Saturday 5 June 2010

The "best" "person" for the job

The news that Harriet Harman has called for half of Labour's shadow cabinet to be women has stirred up the usual controversy, with calls for "the best man person for the job to be chosen". The same arguments come up with discussions of quotas or all-women/all-BAME shortlists.

It always sounds initially reasonable because who wouldn't want the best people, but there are several big problems with this.

Problem 1: Who says what best means?

If you have a bunch of mostly privileged people in charge at the moment, they will probably assess "best" as "like us". It may well be subconscious, and it may well be justified based on "experience" or "political views" but the effect is the important thing, and the effect will be to perpetuate privilege.

Some requirement to improve the diversity of the representative body1 over time is needed to break out of this pattern.

It's generally accepted, for instance, that there is a critical point in Parliaments where the proportion of women exceeds 30%. Above that point, women are "expected" to be in Parliament, and the process of increasing representation becomes self-sustaining (though measures still need to be taken to ensure that there isn't a bias retained for the more senior posts). Those countries that have reached that threshold have all made explicit efforts to do so (usually using some sort of quotas, either in election or selection processes)

Problem 2: "Best" is not a constant over time

Someone who has overcome a lack of privilege to get to the stage of being a plausible contender for the Shadow Cabinet has necessarily had to put more effort in and work harder to get to that stage than an ultra-privileged default person who - while they still had to work hard for it - did not have additional barriers put in their way.

They might be, on paper, not quite as good at the moment as Mr. Default, but after a year they might well be better than Mr. Default would be.

Problem 3: The implication that our current default representatives are the best

No-one ever claims this explicitly because it's so obviously and laughably false, but it's a fairly clear implicit assumption.

When the effects of privilege on people's decisions and opinions are considered, this is clearly even further from the truth.

Problem 4: The definition of "best" is fluid

If you're only appointing one person, then you can probably come up with some criteria for who the best person is, apply them to the candidates, accept a certain margin for error as inevitable but go with the result anyway.

If you're appointing several people - or for Parliament as a whole, hundreds of people - then it's very tempting to just do the same thing again.

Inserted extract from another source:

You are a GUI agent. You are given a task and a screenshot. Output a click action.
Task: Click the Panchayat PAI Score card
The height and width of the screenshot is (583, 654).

Let's say that we're looking for people to sit on a committee. There are three spaces, and numerous candidates. To simplify, we've got free choice over the appointment, and after consideration, we decide that there are four separate equally important skills that these committee members should have. We assess our candidates against these skills (let's assume a perfectly accurate assessment method, because we've already covered potential inaccuracies in Problem 1) and get the following:

CandidateABCDEFG
Skill W98710134
Skill X7856925
Skill Y3243845
Skill Z54512104
Total24222120201918

If we go for appointing the three best candidates in the naive "best people for the job" way, we appoint A, B and C, who have the highest totals. This leaves our team, however, very weak in skill Y (between them, they're as good at this as candidate A alone is at skill W, and it's unlikely to be purely additive) and not much better in skill Z.

By appointing D, E and F instead, despite these three being weaker as individuals, the maximum skills of the team are much better - 10+9+8+10 rather than 9+8+4+5 - and after a little bit of practice and in-team training, we should have a much better committee.

I've intentionally made this an extreme example, for clarity, but even in a more ambiguous case - C having their 7 in Skill Y, for example - I think it would be difficult to justify appointing both A and B.

And so it is with not appointing default people all or most of the time - by increasing the diversity of the representative body, you increase the range of problems it can identify and usefully deal with. I don't doubt the good intent of some of the current default MPs in Parliament, but with the levels of privilege they have, even knowing what the right questions to ask are is going to be unlikely (and that's just the ones that are aware of their privilege and trying to fight it, never mind the ones that are unaware of it and/or quite enjoy having it).

The recent anonymity proposals that I've written about have provided a very clear example of why female MPs are extremely necessary at all levels of government. The proposal was added by an all-white-male negotiating team for the coalition, and largely opposed by women in the opposition parties. A more gender-balanced Parliament or negotiating team probably wouldn't even have suggested the idea.

It's not necessary to be the best in general (even temporarily accepting the quite possibly false assumption that the current best person is a default person) . You just need to be better than all or most of the others at something and not dangerously incompetent at the rest. With the current gender and race balances in Parliament, a mediocre female or BAME MP will almost certainly still benefit the country and Parliament more than all but the most exceptionally talented white male MPs, and - see Problem 3 - the vast majority of our current white male MPs are not "exceptionally talented".

1 The Shadow Cabinet is not a representative body as such, but it in the aspects relevant to this discussion it has many similarities.